**PROMPT**
Copy the entries from the line containing "This screenshot has width=1506, height=1438." through the line containing "point(1415,1334)", and increase every coordinate in the answers by 31. Omit the pictures.
DATA TO USE start
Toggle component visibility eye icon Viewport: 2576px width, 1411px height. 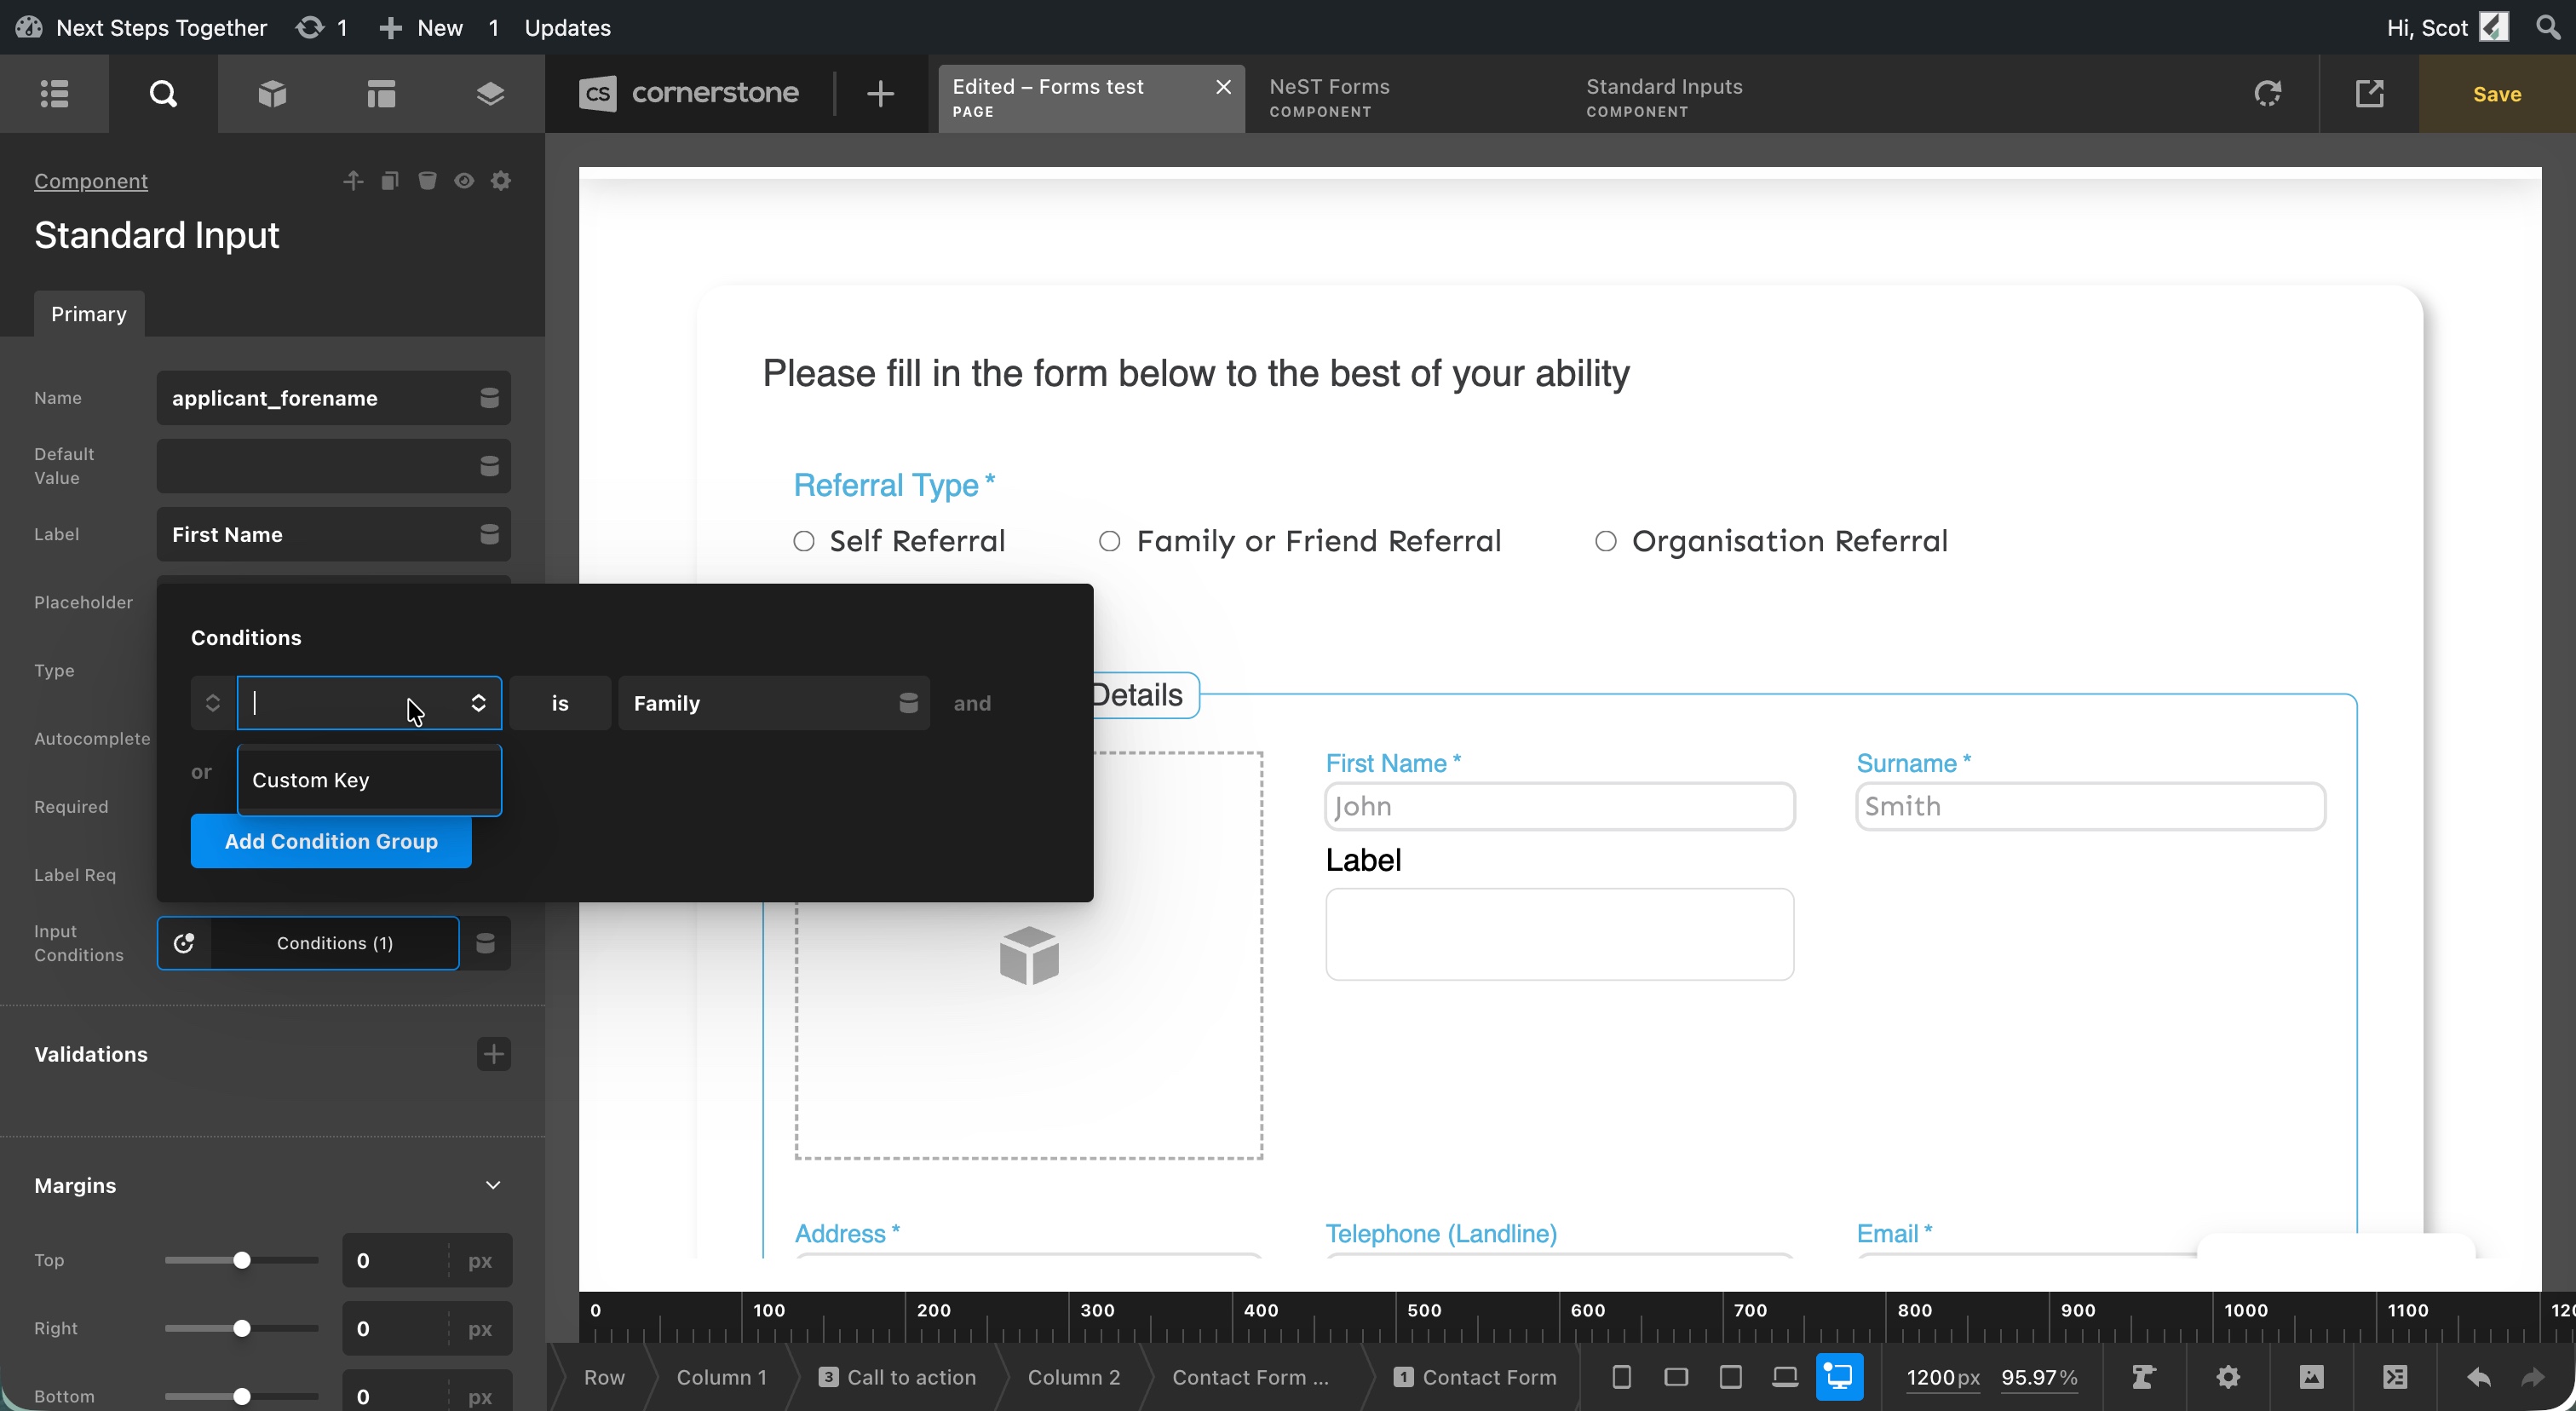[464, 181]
DATA TO USE end
DATA TO USE start
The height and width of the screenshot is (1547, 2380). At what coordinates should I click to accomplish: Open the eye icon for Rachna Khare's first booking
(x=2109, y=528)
DATA TO USE end
DATA TO USE start
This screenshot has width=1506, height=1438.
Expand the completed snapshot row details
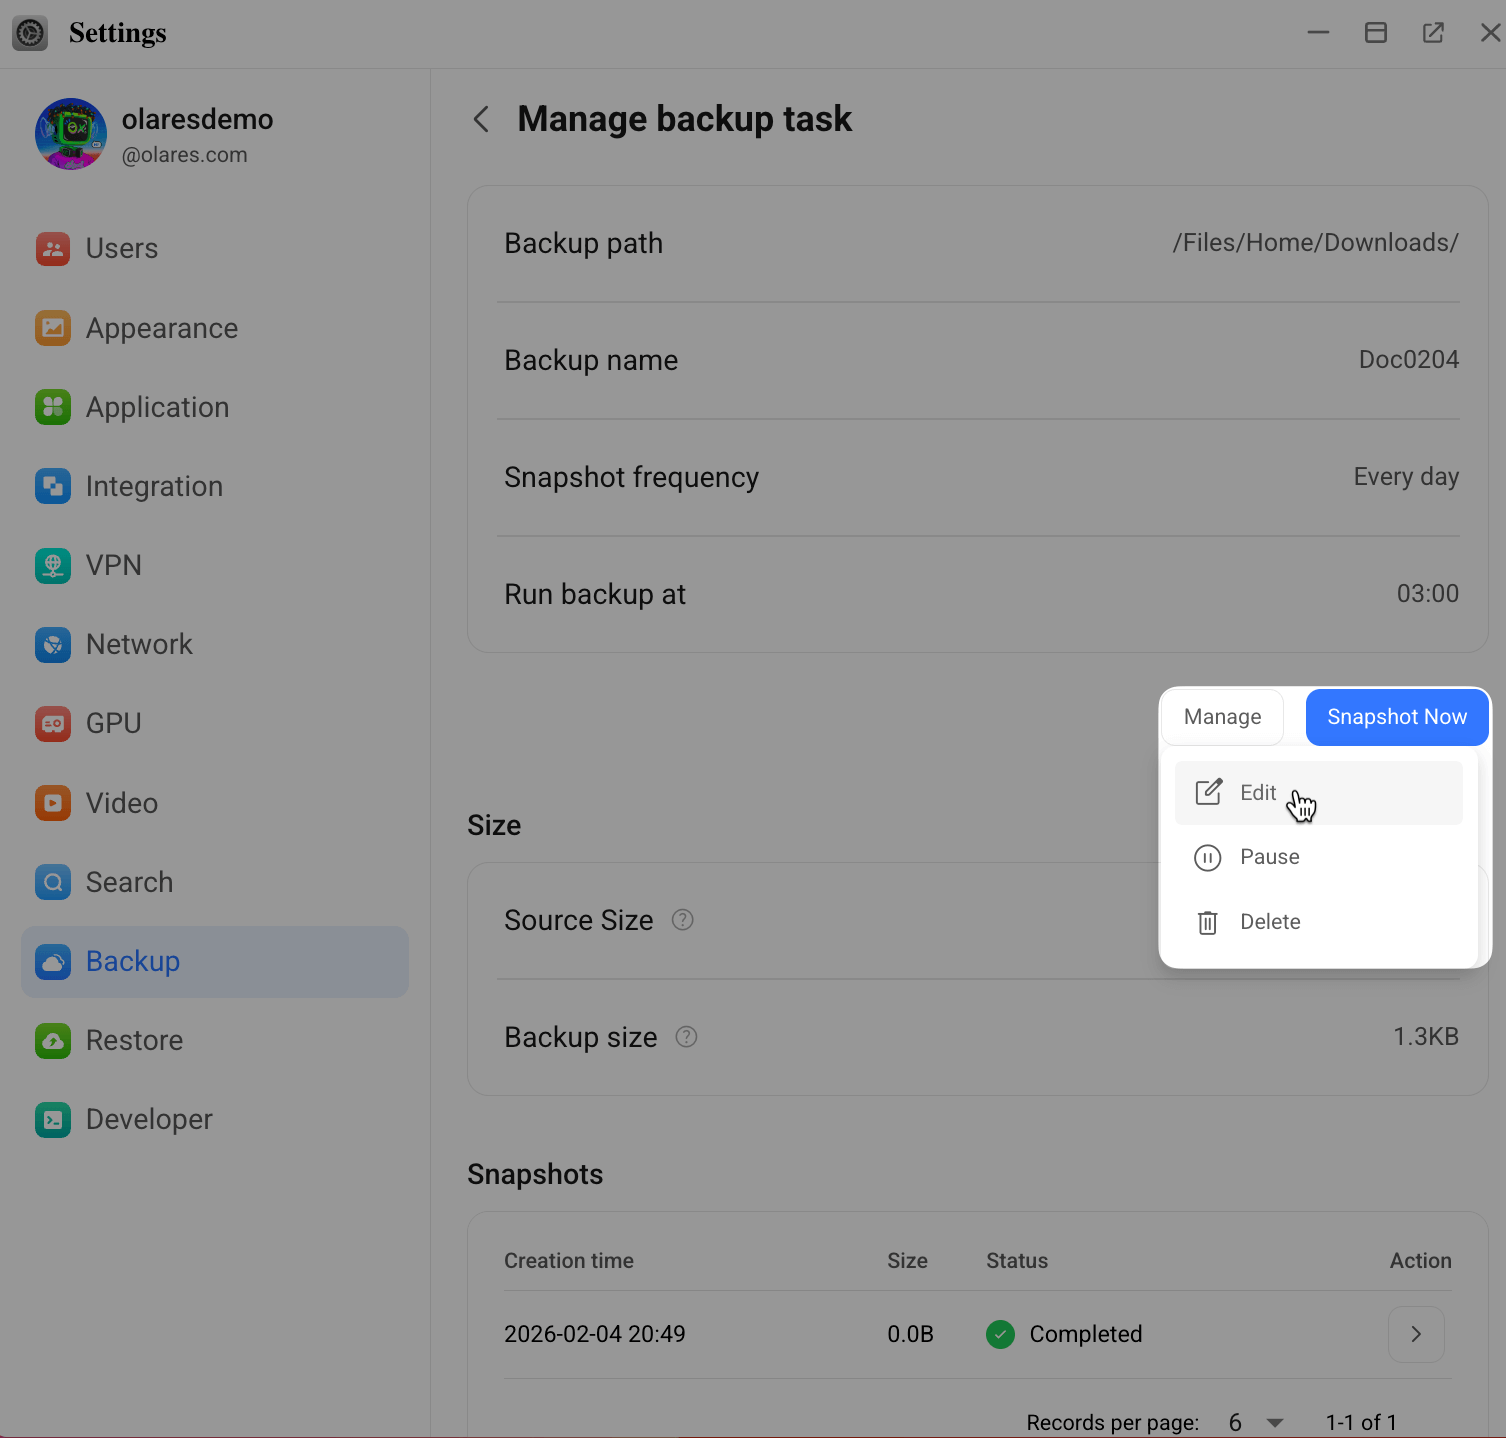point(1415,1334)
DATA TO USE end
**SOLUTION FOR THIS EXERCISE**
This screenshot has width=1506, height=1438.
Expand the completed snapshot row details
point(1446,1365)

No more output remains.